→ Prompt: Nothing outside the range below should be printed. Output exactly the lines from the line with "Click the 'Ningún archivo seleccionado' text" to the line with "Task: Open the Für", both included.

------------------------

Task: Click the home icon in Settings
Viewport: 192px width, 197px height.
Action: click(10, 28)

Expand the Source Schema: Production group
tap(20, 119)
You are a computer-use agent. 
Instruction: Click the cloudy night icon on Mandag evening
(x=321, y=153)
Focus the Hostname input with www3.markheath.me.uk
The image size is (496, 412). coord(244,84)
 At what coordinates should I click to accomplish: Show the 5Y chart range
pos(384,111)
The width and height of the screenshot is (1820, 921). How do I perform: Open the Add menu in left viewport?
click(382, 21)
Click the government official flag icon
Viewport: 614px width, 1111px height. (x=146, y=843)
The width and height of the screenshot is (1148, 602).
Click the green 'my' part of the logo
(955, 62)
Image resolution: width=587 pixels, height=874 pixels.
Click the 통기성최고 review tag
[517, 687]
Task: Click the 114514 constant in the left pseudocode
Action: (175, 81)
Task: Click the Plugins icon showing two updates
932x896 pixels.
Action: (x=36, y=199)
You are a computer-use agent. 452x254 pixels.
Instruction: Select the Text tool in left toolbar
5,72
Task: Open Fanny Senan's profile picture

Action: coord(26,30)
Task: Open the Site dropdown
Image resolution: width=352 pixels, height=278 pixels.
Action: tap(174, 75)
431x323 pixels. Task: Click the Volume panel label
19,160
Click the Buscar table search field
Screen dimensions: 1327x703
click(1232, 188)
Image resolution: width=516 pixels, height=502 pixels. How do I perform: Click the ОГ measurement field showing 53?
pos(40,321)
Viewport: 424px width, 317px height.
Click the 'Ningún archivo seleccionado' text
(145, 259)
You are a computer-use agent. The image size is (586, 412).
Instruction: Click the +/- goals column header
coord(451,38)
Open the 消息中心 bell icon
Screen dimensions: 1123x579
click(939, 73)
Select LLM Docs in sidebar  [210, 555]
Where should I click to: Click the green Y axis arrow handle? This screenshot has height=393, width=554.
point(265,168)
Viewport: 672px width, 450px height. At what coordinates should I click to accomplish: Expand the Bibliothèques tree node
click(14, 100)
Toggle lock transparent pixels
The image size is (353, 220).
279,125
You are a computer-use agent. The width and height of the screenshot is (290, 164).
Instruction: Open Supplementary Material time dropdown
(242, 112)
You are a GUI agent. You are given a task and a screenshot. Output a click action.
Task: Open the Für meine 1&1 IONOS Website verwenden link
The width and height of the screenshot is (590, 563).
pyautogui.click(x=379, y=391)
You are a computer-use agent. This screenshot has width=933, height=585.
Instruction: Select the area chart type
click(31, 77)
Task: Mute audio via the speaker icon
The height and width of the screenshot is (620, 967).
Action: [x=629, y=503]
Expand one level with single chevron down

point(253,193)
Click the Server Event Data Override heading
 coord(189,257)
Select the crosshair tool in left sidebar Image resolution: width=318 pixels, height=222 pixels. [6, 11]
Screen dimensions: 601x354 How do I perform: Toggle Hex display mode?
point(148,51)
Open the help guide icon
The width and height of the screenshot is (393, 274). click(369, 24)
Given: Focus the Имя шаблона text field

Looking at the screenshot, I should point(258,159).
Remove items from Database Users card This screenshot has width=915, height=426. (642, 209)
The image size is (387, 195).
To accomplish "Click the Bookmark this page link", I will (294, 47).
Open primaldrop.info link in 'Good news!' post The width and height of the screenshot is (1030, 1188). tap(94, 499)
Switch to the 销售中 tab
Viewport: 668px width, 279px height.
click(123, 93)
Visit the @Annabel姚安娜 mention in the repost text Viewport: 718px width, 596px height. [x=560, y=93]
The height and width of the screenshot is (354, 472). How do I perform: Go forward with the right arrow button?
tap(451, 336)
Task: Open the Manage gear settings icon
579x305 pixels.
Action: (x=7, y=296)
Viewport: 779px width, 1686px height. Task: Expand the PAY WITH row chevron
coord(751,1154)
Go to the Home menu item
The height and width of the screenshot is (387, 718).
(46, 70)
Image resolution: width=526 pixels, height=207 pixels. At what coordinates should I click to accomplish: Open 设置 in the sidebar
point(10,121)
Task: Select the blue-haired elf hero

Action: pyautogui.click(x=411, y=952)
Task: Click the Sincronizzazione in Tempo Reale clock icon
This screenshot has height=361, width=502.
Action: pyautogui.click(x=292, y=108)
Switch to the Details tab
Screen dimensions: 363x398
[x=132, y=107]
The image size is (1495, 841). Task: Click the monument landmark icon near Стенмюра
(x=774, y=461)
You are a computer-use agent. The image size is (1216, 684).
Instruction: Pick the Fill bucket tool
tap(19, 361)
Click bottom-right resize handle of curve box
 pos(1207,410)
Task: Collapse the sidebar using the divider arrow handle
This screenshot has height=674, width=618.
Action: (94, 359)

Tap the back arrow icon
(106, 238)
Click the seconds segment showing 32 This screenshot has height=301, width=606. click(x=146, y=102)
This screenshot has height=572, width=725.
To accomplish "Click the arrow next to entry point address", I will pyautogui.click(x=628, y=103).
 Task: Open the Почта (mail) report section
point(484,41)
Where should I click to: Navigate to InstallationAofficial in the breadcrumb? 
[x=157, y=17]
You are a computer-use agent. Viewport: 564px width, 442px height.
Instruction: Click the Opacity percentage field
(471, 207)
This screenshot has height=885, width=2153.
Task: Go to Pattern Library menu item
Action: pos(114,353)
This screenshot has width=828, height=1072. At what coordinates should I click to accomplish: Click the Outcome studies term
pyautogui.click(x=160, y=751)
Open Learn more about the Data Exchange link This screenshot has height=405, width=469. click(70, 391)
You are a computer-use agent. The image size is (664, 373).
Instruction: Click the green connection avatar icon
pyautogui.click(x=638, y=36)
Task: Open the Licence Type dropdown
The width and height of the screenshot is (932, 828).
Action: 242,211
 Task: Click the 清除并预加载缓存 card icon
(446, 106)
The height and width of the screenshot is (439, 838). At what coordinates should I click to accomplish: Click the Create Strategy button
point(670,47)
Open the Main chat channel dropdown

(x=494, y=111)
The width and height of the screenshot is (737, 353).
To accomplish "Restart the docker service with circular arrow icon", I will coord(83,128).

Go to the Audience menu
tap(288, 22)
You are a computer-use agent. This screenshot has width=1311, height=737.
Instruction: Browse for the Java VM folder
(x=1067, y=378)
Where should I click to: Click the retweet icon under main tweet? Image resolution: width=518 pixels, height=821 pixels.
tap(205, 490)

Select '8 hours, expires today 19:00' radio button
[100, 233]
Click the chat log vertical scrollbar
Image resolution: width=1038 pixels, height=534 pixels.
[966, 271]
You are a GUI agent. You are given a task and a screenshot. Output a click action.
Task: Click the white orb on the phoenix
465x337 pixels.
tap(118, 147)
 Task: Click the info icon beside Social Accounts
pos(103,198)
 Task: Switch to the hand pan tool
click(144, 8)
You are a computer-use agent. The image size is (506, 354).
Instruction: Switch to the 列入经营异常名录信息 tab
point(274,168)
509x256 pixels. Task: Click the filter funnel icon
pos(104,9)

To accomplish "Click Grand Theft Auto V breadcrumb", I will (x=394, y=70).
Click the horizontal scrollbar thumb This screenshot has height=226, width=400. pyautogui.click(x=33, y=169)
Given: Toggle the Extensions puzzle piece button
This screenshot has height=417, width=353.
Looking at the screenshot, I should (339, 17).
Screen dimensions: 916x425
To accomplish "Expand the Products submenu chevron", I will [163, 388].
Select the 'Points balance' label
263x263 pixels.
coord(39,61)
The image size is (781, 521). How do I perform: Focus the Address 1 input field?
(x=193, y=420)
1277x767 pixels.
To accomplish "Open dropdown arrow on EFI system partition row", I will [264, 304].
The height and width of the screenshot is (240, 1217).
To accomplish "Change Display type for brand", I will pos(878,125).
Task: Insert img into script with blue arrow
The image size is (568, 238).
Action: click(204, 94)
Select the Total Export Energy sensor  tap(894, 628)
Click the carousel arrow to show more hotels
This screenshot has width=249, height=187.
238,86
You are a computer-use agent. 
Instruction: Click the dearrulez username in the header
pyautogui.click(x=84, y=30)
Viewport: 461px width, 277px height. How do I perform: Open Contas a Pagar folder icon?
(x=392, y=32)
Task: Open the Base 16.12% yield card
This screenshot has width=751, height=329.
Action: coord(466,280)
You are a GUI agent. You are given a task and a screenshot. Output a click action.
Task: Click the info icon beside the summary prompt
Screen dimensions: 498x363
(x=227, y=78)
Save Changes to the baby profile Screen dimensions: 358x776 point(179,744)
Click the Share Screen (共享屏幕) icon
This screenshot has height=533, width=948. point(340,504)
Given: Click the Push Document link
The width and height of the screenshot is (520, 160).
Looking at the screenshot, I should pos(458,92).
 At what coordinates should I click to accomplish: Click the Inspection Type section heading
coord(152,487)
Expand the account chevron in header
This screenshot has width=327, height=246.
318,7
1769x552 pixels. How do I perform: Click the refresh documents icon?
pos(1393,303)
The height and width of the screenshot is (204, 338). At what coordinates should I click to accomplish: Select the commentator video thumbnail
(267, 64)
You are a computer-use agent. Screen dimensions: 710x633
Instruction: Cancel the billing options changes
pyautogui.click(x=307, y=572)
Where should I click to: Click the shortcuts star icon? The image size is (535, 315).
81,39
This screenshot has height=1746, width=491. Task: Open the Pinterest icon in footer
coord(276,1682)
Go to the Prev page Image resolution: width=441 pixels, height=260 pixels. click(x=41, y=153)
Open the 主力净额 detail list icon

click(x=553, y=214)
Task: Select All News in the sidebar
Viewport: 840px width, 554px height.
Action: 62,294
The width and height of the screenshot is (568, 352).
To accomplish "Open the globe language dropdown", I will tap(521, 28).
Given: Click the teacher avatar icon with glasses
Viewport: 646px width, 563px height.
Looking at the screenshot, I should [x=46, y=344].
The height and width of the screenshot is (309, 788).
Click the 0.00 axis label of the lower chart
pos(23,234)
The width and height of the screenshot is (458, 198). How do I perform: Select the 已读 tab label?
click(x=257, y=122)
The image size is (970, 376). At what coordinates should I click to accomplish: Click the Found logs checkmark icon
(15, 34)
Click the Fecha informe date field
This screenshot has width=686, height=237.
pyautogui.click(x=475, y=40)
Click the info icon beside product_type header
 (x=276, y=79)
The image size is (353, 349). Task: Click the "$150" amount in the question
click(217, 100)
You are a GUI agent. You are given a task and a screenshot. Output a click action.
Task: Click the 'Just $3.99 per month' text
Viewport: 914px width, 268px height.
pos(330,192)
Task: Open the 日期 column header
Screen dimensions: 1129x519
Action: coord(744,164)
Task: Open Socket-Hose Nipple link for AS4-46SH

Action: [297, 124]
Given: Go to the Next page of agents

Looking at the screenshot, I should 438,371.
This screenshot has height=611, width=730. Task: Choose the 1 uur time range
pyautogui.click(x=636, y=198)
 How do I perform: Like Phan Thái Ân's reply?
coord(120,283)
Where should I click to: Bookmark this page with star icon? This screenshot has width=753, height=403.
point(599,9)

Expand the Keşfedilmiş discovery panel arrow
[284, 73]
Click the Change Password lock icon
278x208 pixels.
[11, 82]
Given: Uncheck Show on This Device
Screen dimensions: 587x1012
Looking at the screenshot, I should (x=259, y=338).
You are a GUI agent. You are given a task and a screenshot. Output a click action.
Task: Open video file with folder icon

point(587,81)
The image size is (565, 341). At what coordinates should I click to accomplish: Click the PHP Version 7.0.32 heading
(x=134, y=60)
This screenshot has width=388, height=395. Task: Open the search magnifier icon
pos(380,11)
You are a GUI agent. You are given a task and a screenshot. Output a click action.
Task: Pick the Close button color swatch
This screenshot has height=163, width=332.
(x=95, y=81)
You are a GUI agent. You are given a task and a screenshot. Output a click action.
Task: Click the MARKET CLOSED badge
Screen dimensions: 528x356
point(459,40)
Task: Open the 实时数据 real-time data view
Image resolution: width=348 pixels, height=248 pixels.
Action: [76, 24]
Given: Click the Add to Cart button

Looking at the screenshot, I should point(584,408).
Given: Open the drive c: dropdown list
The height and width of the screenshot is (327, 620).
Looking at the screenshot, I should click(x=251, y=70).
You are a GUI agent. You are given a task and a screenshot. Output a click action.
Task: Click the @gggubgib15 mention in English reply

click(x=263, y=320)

------------------------

→ Response below:
Click the 'Ningún archivo seleccionado' text
(145, 259)
You are a computer-use agent. The image size is (586, 412).
Instruction: Click the +/- goals column header
coord(451,38)
Open the 消息中心 bell icon
Screen dimensions: 1123x579
click(939, 73)
Select LLM Docs in sidebar  [210, 555]
Where should I click to: Click the green Y axis arrow handle? This screenshot has height=393, width=554.
point(265,168)
Viewport: 672px width, 450px height. At what coordinates should I click to accomplish: Expand the Bibliothèques tree node
click(14, 100)
Toggle lock transparent pixels
The image size is (353, 220).
279,125
You are a computer-use agent. The width and height of the screenshot is (290, 164).
Instruction: Open Supplementary Material time dropdown
(242, 112)
You are a GUI agent. You are given a task and a screenshot. Output a click action.
Task: Open the Für meine 1&1 IONOS Website verwenden link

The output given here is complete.